Registrazioni grezze »
──────
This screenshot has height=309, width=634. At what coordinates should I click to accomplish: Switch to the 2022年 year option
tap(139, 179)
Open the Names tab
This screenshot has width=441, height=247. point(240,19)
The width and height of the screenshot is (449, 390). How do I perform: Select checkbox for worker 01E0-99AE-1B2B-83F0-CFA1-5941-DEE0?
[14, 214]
──────
Conta le righe del materiale qui sopra in cui compare la stringa "This". Scrivi soltanto il numero.

Risposta »
2